#### PASSAGE PROVIDED
/---

Now to figure out how to fix it. I just need a custom DAO. From my experiences with the various frameworks, a good framework usually allow you to provide custom components, defined in a property file or web.xml. There was no property to provide a custom DAO (I traced through the DAO creation path by code), but there was a way to provide a custom DefinitionsFactory, which create the DAO.

So I did that, and solved my bug.

If I had gave this task to that new colleague, I doubt that the bug can be resolved. Somehow, decompiling might not have crossed his mind.

I am trying to find out, what was the reason of the difference.

Was it because I was placed in a situation where I had to read the source and debug and fix?

Was it because I had more years of experience working? (approaching 6 this year)

Was it because of inadequate googling skills? (That proved to be a problem for another of our ex-colleague, who was not that good in English)

Was it because I am used to reading logs?

Was it because I am comfortable reading source code?

But in any case, learning new framework and reading source code does give me various new ideas on how to design and develop. A case in point: if it is a framework, most components should be allowed to be defined and replaced by the consumer of the framework, just like the Tiles case above.

Friday, April 3, 2009

Digging into Jersey JAX-RS: 3. Request flow

Logging

Now it is time for a more complete feel of how a request flow through the system. And to do that, we will enable logging for Jersey.

Jersey uses java.util.logging as the logging framework, so enabling logging for it is easy. Just throw in a logging.properties into the WEB-INF/classes with a log level of ALL for com.sun.jersey.

(However, I did not manage to view my log output in tomcat launched via Eclipse. Somehow the console displays only levels up to FINE, and I needed levels up to FINEST... so I launched it via the normal tomcat outside of Eclipse.)

So I made a request for the xml content, and then view the log file.

... and there was nothing logged about the request.

Guess it's back to the code for manual mental tracing :(

Request Flow

The entry point of jersey is of course, the filter we set up, com.sun.jersey.spi.container.servlet.ServletContainer.

\---

Update the part of the Jersey request-flow passage that opens with the words containing "Digging into Jersey" and closes with "logging for Jersey.", replacing "system" with "application". The entries that come after this text have no connection to it.

#### STORED DATA

/---

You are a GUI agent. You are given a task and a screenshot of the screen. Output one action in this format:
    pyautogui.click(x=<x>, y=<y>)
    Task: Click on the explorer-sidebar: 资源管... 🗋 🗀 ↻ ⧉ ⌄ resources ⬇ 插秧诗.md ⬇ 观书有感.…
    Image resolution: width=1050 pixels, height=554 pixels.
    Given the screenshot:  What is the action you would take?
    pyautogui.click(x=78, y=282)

\---

#### WRITTEN RESPONSE
Digging into Jersey JAX-RS: 3. Request flow

Logging

Now it is time for a more complete feel of how a request flow through the application. And to do that, we will enable logging for Jersey.